In deze ontnemingszaak heeft de Rechtbank Zeeland-West-Brabant op 27 juli 2023 uitspraak gedaan over de vordering tot ontneming van wederrechtelijk verkregen voordeel van € 110.328,00. De betrokkene, geboren in 1988 en thans gedetineerd, was eerder op 10 juni 2022 veroordeeld voor het meermalen voorbereiden van de productie van drugs, het voorhanden hebben van drugs, en het voorhanden hebben van een vuurwapen en munitie. De officier van justitie vorderde ontneming van het wederrechtelijk verkregen voordeel, gebaseerd op onderzoek Proteus, waaruit bleek dat de betrokkene had geïnvesteerd in drugshandel en onverklaarde contante bedragen op zijn rekening had gestort.
De rechtbank heeft de vordering inhoudelijk behandeld op 13 juli 2023, waarbij zowel de officier van justitie als de verdediging hun standpunten hebben gepresenteerd. De verdediging betwistte dat de betrokkene voordeel had genoten uit strafbare feiten en stelde dat de contante stortingen verklaard konden worden door een schadevergoeding en inkomsten uit zwart werk. De rechtbank oordeelde echter dat de verdediging onvoldoende bewijs had geleverd voor deze claims.

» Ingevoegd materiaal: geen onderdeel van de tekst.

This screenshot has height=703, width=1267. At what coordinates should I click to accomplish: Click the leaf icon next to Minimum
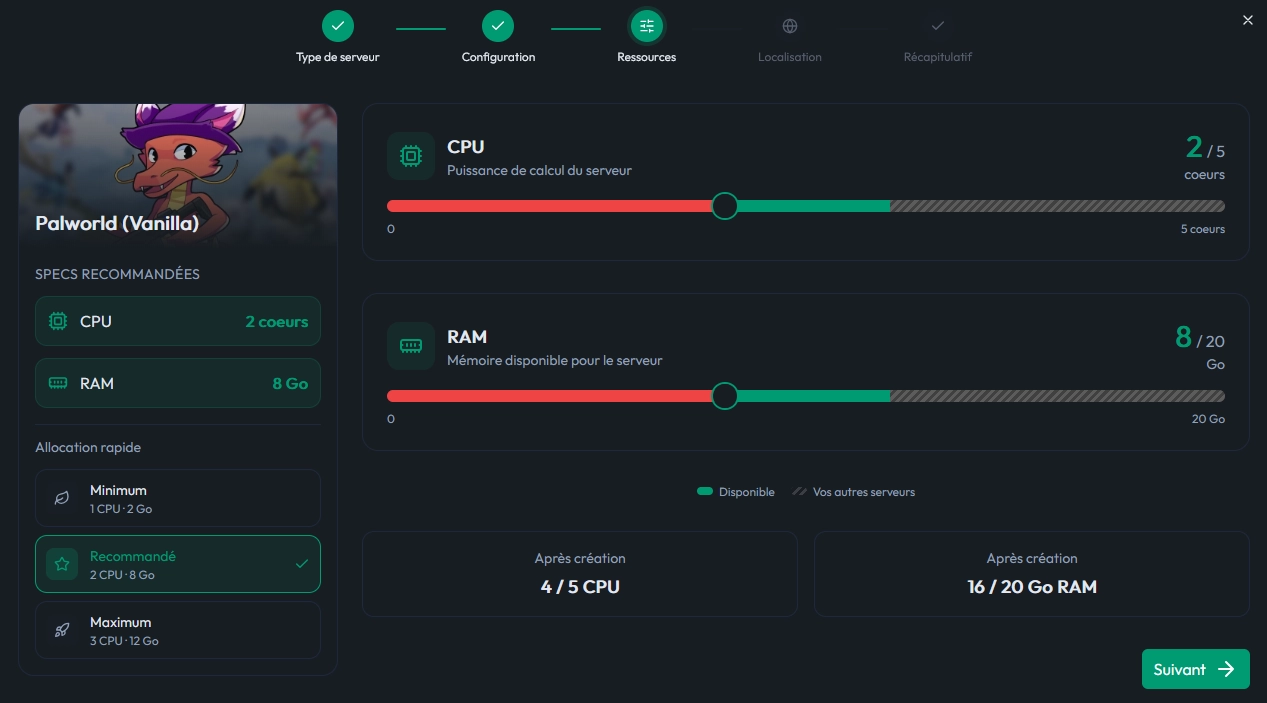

De rechtbank concludeerde dat er voldoende aanwijzingen waren dat de betrokkene wederrechtelijk verkregen voordeel had behaald uit andere strafbare feiten. De rechtbank schatte het wederrechtelijk verkregen voordeel op € 110.328,00 en legde de betrokkene de verplichting op tot betaling van dit bedrag aan de staat. Tevens werd de duur van de gijzeling bij niet-betaling vastgesteld op 1080 dagen.